Layer 2 — Quality & Control Gates

Evaluation (LLM-as-Judge)

Also known as: LLM-as-a-Judge, Model-graded Evaluation, Automatic Evaluator

Score model outputs with another LLM applying a written rubric.

A flowchart in which a candidate output and an optional reference or paired candidate are combined with a judge prompt and rubric, fed to a judge LLM that emits a structured judgement of score plus rationale, which is aggregated over an eval set into a leaderboard or regression report.

Decision

Use when ✓	Avoid when ✗
+Apply when collecting human preferences is the bottleneck on every release and a frontier model agrees with majority human judgement closely enough to gate CI on its score.	−When the judge and the candidate share a model family or training data, self-preference inflates scores even when the candidate is worse — pick a judge from a different family or a stronger tier.

> Provided data:
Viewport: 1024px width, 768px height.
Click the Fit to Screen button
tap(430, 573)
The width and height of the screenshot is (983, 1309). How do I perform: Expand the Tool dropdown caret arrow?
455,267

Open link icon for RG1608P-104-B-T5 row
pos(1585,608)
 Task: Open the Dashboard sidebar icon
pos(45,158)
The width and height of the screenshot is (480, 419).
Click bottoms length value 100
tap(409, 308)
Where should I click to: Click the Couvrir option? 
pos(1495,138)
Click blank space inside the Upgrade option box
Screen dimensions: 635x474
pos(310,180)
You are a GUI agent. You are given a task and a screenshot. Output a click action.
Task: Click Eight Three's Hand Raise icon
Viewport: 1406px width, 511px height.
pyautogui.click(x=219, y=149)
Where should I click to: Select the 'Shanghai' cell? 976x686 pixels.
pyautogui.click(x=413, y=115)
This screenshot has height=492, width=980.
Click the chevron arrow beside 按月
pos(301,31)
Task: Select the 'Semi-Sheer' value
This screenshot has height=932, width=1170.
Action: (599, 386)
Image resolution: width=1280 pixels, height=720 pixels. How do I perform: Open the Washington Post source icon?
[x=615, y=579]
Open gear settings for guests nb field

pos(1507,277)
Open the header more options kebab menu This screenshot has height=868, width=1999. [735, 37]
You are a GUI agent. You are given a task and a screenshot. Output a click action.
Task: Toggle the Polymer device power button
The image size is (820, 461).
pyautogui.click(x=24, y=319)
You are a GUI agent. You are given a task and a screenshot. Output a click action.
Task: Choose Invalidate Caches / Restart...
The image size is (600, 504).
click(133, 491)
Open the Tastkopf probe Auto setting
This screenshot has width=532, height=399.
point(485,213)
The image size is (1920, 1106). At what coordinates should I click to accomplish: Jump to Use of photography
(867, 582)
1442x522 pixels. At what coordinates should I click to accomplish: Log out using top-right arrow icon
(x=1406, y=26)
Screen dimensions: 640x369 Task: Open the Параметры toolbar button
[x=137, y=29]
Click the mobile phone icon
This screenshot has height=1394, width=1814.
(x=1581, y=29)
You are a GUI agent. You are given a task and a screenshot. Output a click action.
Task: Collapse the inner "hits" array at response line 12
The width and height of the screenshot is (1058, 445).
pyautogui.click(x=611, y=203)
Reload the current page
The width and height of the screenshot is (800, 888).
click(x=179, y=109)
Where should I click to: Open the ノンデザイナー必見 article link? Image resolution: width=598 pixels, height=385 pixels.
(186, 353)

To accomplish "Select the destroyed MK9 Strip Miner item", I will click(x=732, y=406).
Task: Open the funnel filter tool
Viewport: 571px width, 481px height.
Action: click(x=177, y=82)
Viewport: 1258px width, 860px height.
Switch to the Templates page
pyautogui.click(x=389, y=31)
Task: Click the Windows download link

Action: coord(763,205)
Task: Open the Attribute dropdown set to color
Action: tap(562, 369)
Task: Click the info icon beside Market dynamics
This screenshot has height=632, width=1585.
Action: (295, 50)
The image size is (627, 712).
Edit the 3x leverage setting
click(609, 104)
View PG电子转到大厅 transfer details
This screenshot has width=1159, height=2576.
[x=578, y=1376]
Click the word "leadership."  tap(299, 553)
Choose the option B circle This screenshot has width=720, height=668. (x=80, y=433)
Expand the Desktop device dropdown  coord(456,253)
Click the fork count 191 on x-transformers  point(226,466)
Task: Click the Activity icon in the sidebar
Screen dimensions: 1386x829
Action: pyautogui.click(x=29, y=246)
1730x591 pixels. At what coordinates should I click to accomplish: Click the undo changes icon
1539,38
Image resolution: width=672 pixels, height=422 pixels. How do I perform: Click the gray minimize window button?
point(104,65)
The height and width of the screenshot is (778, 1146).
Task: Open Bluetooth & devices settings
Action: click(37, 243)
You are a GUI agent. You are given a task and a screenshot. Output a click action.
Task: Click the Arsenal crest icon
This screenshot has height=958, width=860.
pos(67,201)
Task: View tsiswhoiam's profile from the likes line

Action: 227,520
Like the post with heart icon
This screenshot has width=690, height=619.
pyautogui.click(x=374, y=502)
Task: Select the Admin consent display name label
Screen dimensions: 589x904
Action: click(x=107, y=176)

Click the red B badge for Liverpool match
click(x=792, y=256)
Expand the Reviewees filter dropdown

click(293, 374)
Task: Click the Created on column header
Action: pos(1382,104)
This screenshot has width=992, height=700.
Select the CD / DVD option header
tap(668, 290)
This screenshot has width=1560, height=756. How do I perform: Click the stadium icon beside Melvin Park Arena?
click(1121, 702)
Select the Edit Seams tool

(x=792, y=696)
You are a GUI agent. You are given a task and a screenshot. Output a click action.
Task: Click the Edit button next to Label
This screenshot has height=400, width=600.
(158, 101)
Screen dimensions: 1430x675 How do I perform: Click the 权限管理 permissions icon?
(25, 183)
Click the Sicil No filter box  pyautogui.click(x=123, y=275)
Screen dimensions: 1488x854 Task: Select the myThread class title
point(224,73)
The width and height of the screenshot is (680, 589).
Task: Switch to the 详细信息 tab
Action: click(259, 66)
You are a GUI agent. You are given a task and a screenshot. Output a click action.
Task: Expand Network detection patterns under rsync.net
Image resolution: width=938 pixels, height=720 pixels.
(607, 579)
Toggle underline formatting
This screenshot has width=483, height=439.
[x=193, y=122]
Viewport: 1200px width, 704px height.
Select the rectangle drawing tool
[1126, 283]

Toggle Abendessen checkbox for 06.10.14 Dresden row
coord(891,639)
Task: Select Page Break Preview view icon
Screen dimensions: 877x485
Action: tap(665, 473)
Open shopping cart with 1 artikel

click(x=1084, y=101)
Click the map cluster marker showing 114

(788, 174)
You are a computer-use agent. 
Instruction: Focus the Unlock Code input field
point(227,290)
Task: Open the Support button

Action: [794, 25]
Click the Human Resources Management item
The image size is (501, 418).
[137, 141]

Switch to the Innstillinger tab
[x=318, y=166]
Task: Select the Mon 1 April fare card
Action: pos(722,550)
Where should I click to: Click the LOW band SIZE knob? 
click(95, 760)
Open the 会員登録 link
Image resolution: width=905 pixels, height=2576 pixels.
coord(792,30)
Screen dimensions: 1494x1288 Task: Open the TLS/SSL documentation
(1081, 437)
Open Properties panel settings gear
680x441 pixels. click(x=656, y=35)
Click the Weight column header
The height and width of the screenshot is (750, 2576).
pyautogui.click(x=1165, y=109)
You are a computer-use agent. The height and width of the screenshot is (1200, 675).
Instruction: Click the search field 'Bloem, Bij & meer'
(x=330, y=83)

> Problem 1:
Write out the part of the LLM-as-Judge page starting with "Layer 2 — Quality" and going on through "a stronger tier.", keeping every word unchanged.
> Problem 2:
Decide whether each statement agrees with the LLM-as-Judge page, answering yes or no and quoting the words of the page that settle it: (a) The page gives "Model-graded Evaluation" as another name for the pattern. (b) The page advises picking a judge from the same model family as the candidate. (c) The judge LLM produces a structured judgement made up of a score plus a rationale.
> Problem 3:
Summarize the LLM-as-Judge page in two sentences.

> Your response 1:
Layer 2 — Quality & Control Gates

Evaluation (LLM-as-Judge)

Also known as: LLM-as-a-Judge, Model-graded Evaluation, Automatic Evaluator

Score model outputs with another LLM applying a written rubric.

A flowchart in which a candidate output and an optional reference or paired candidate are combined with a judge prompt and rubric, fed to a judge LLM that emits a structured judgement of score plus rationale, which is aggregated over an eval set into a leaderboard or regression report.

Decision

Use when ✓	Avoid when ✗
+Apply when collecting human preferences is the bottleneck on every release and a frontier model agrees with majority human judgement closely enough to gate CI on its score.	−When the judge and the candidate share a model family or training data, self-preference inflates scores even when the candidate is worse — pick a judge from a different family or a stronger tier.

> Your response 2:
(a) Yes: "Also known as: LLM-as-a-Judge, Model-graded Evaluation, Automatic Evaluator"
(b) No: "pick a judge from a different family or a stronger tier"
(c) Yes: "a judge LLM that emits a structured judgement of score plus rationale"

> Your response 3:
LLM-as-Judge, a Layer 2 quality and control gate, scores model outputs by having another LLM apply a written rubric and emit a score plus rationale, which is aggregated over an eval set into a leaderboard or regression report. It fits when collecting human preferences is the bottleneck on every release and a frontier model agrees closely enough with majority human judgment to gate CI, but it should be avoided when the judge and candidate share a model family or training data, because self-preference inflates scores.